Alice is such a great gal, I love her work and this is an awesome way to show off our “scraps”. I love seeing how others interpret it as well.
I just can’t stop admiring the polymer clay. The material is so genious itself that artists can create and create and find new techniques.
cecile g ,
magnifiques utilisations et interprétations de cette cane !
Not meaning to be rude, and kudos to Alice for sharing the idea with the world which certainly gives her naming rights… But I do have to say that one of the very first pieces I did as a beginner (early 1980’s) was exactly this — layering scrap canes between black and slicing to create striped “canes”. Lots of things in the polymer clay world are “simultaneous discovery”, so some of the examples popping up now could easily be that. I don’t mean that to diminish Alice’s contribution, only to point out that in some cases, the idea might have been “original” before the tutorial was published.
yea for the Stoppel cane!! thanks both Alice and Cynthia for sharing!
I, too, was taken by the Stroppel cane and used it to make two shawl pins for a local Yarn Market this weekend. Like Ronna, I also tried rolling it into a spiral and got such interesting results. Fun, fun, fun. Love seeing how some others are interpreting this cane. How generous of Alice to share her methods.
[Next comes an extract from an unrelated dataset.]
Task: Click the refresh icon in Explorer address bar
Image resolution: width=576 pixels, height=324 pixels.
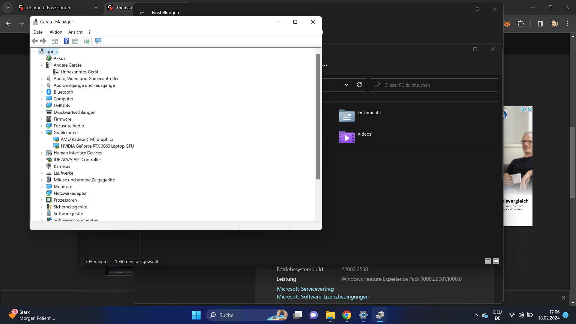Action: (359, 85)
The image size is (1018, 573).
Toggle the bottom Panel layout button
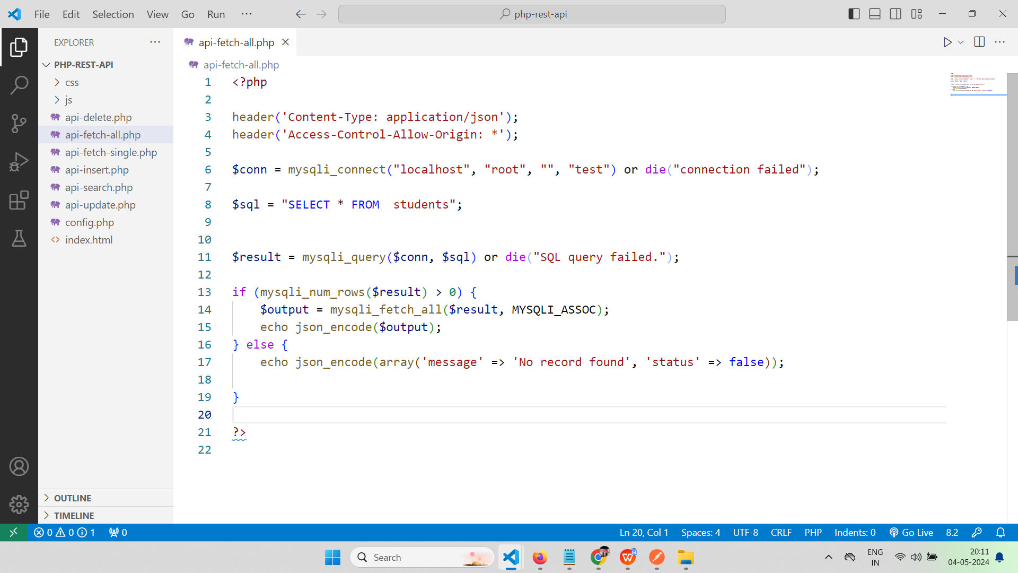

I took nothing but black clay and old canes to Sandy Camp this week. (The San Diego PC Guild’s annual retreat) and had a ball making Stroppel canes! I did three or four variations that ended up on Bottles of Hope and showed several other people how to do it. Thanks, Alice!!
Marian Hertzog ,
I have really enjoyed seeing all of the variations here and on other blogs I follow. Thanks Alice and Cynthia for sharing this! Fun!
Sandra Davis ,
Cynthia,The stroppedl,s cane are 10+ wows!.